Data supplied =>

***

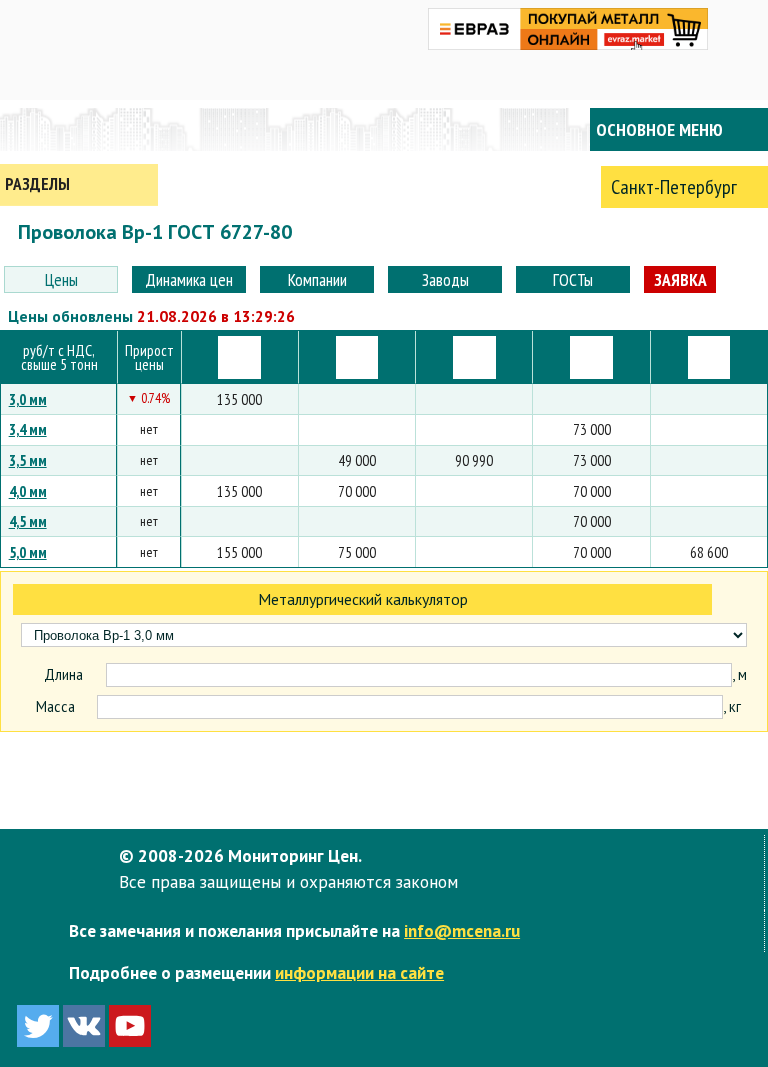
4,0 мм (28, 491)
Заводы (445, 279)
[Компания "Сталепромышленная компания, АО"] (591, 357)
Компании (317, 279)
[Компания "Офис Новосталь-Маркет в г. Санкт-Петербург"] (709, 357)
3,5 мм (28, 460)
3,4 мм (28, 429)
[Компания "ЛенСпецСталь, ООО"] (239, 357)
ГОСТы (573, 279)
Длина (63, 675)
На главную (80, 129)
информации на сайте (359, 972)
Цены (61, 279)
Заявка (680, 279)
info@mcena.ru (462, 930)
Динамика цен (189, 279)
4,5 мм (28, 521)
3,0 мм (28, 399)
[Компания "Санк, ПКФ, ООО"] (357, 357)
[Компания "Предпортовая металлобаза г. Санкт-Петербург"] (474, 357)
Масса (55, 707)
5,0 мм (28, 552)
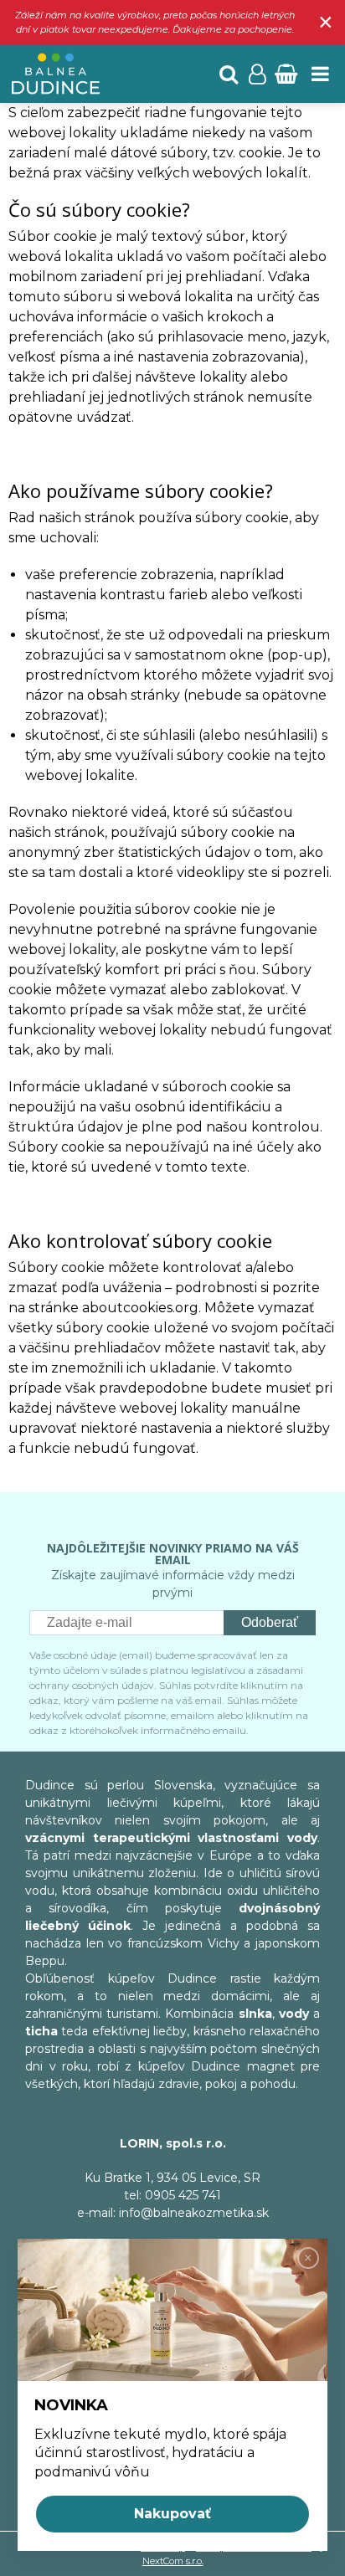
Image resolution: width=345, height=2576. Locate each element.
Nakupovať (172, 2514)
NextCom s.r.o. (172, 2561)
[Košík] (285, 74)
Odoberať (269, 1622)
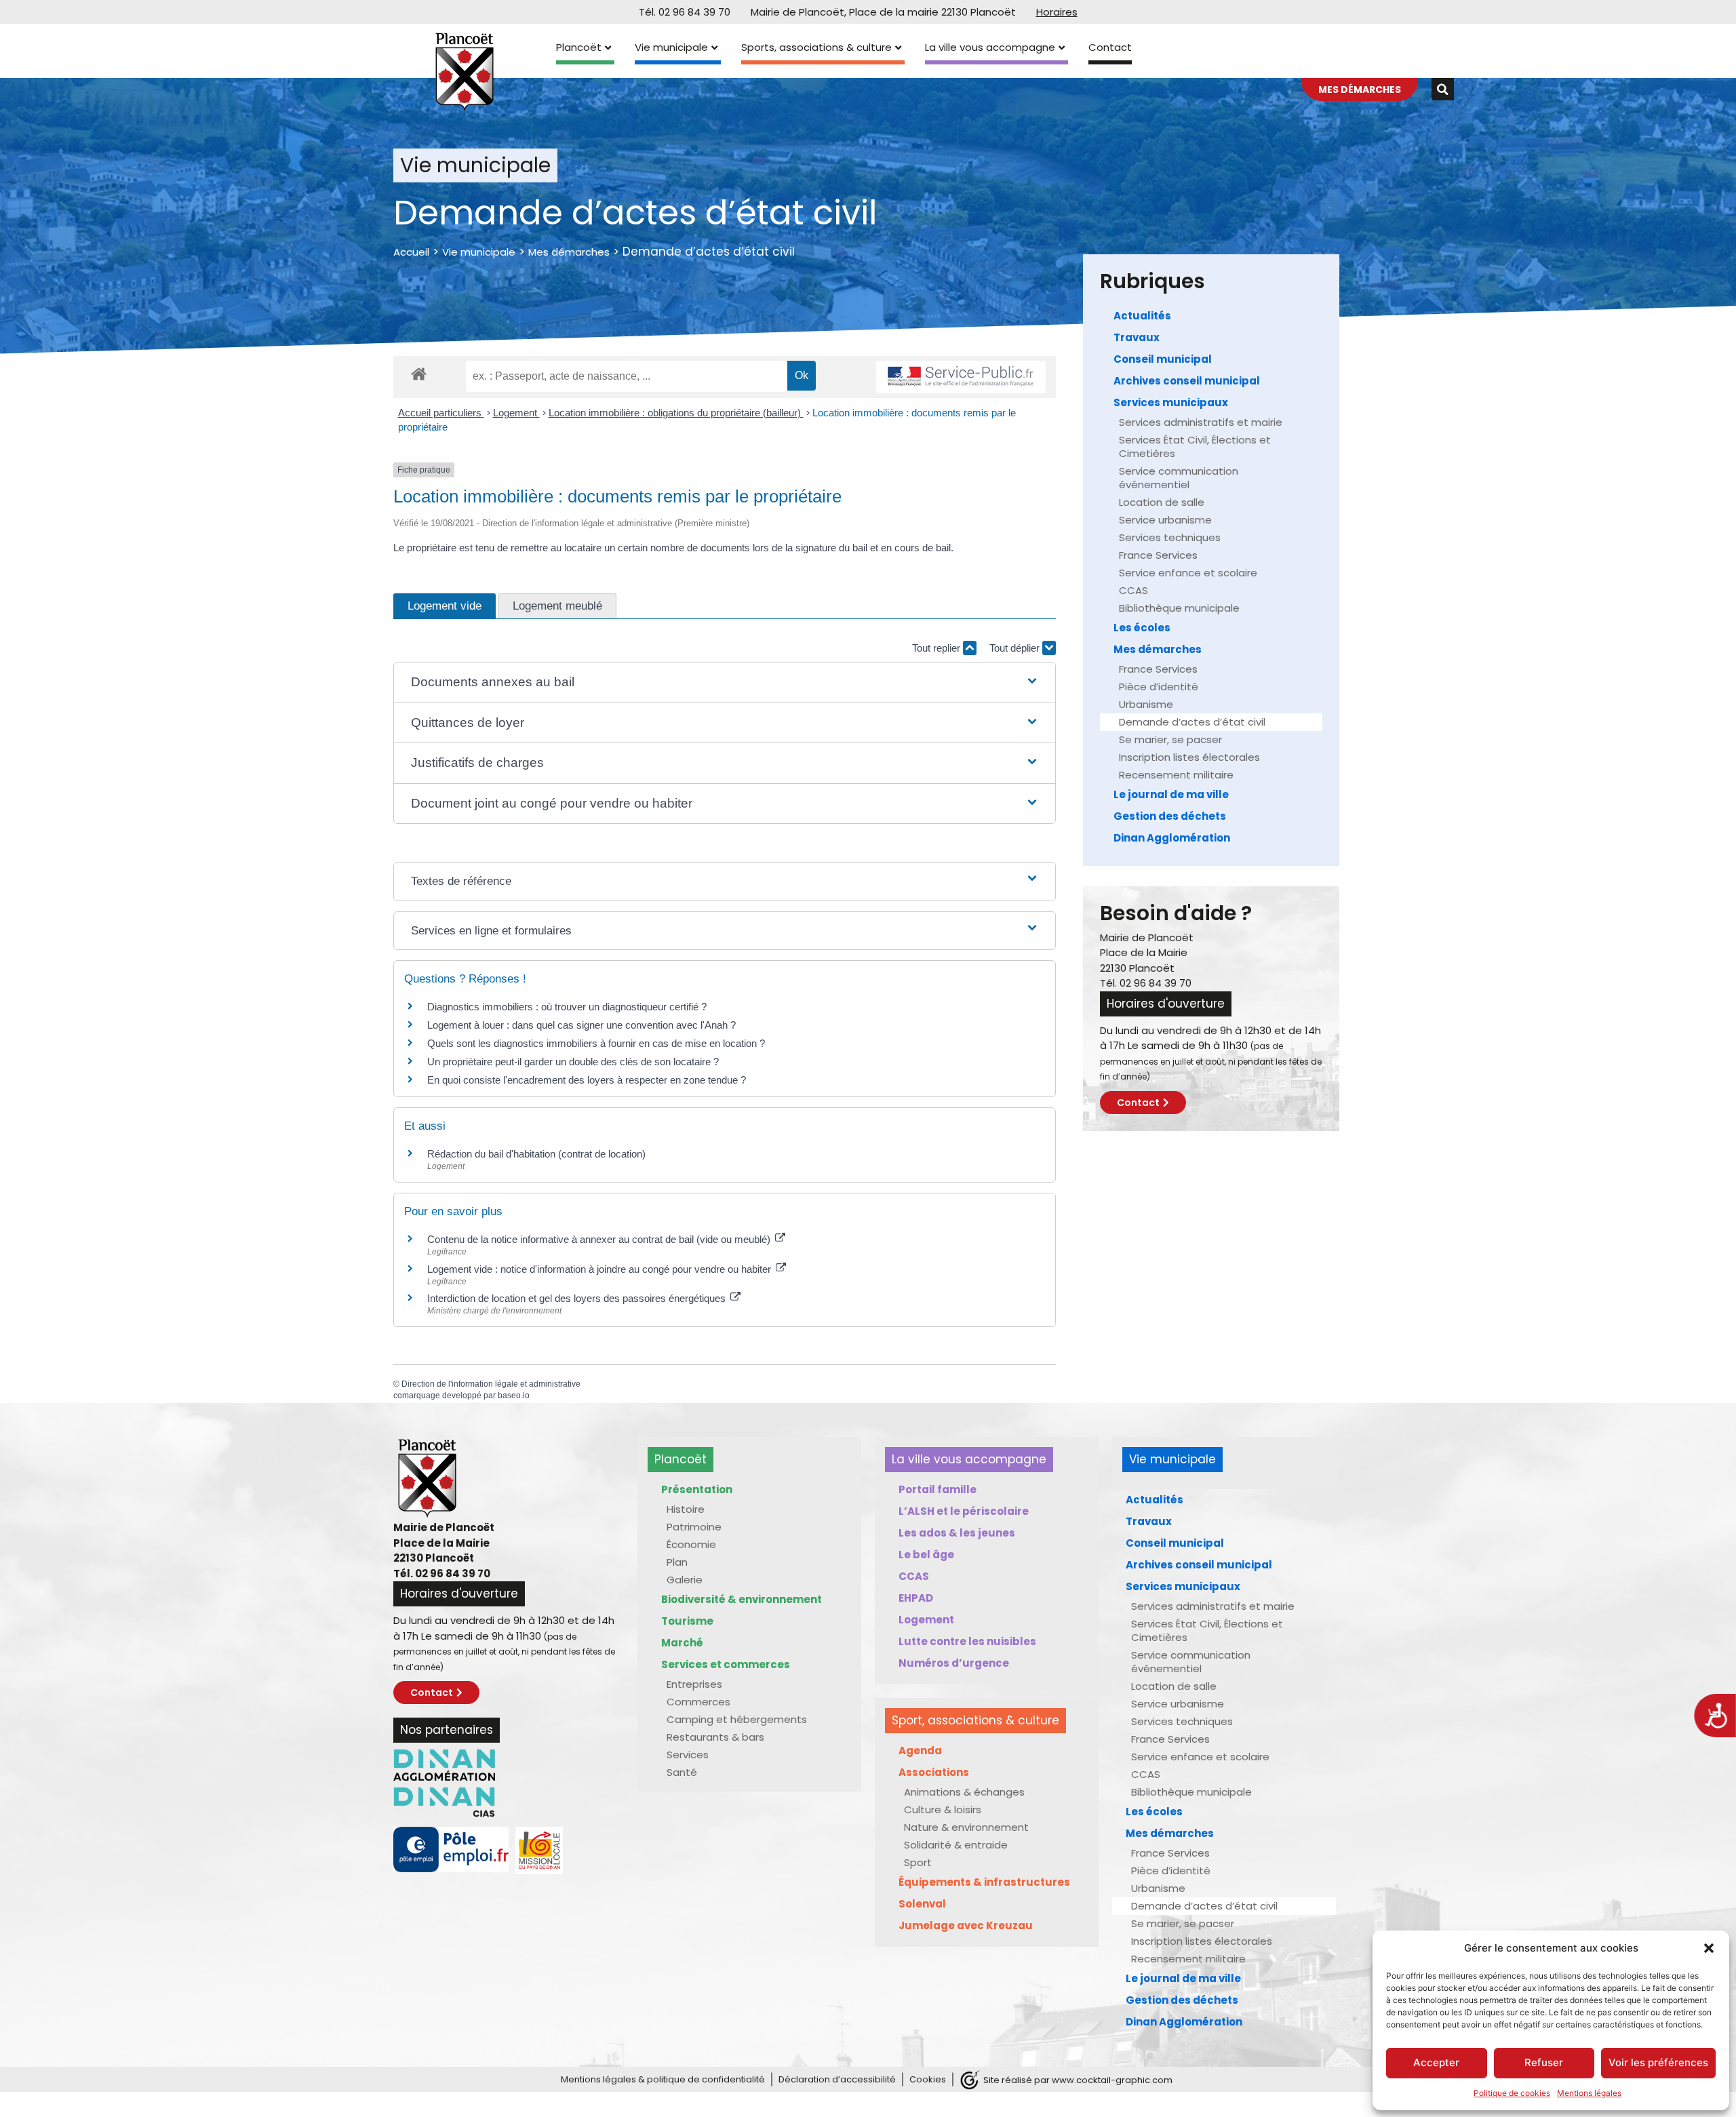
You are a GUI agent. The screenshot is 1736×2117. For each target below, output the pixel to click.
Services (688, 1754)
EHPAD (916, 1598)
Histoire (686, 1509)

***

Task to complete => All of the data is to be returned exactly, with no pictures included.

Result below =>
4,0 мм (28, 491)
Заводы (445, 279)
[Компания "Сталепромышленная компания, АО"] (591, 357)
Компании (317, 279)
[Компания "Офис Новосталь-Маркет в г. Санкт-Петербург"] (709, 357)
3,5 мм (28, 460)
3,4 мм (28, 429)
[Компания "ЛенСпецСталь, ООО"] (239, 357)
ГОСТы (573, 279)
Длина (63, 675)
На главную (80, 129)
информации на сайте (359, 972)
Цены (61, 279)
Заявка (680, 279)
info@mcena.ru (462, 930)
Динамика цен (189, 279)
4,5 мм (28, 521)
3,0 мм (28, 399)
[Компания "Санк, ПКФ, ООО"] (357, 357)
[Компания "Предпортовая металлобаза г. Санкт-Петербург"] (474, 357)
Масса (55, 707)
5,0 мм (28, 552)
Image resolution: width=345, height=2576. Locate each element.
Nakupovať (172, 2514)
NextCom s.r.o. (172, 2561)
[Košík] (285, 74)
Odoberať (269, 1622)
You are a GUI agent. The screenshot is 1736×2117. For each target below, output the pixel to click.
Services (688, 1754)
EHPAD (916, 1598)
Histoire (686, 1509)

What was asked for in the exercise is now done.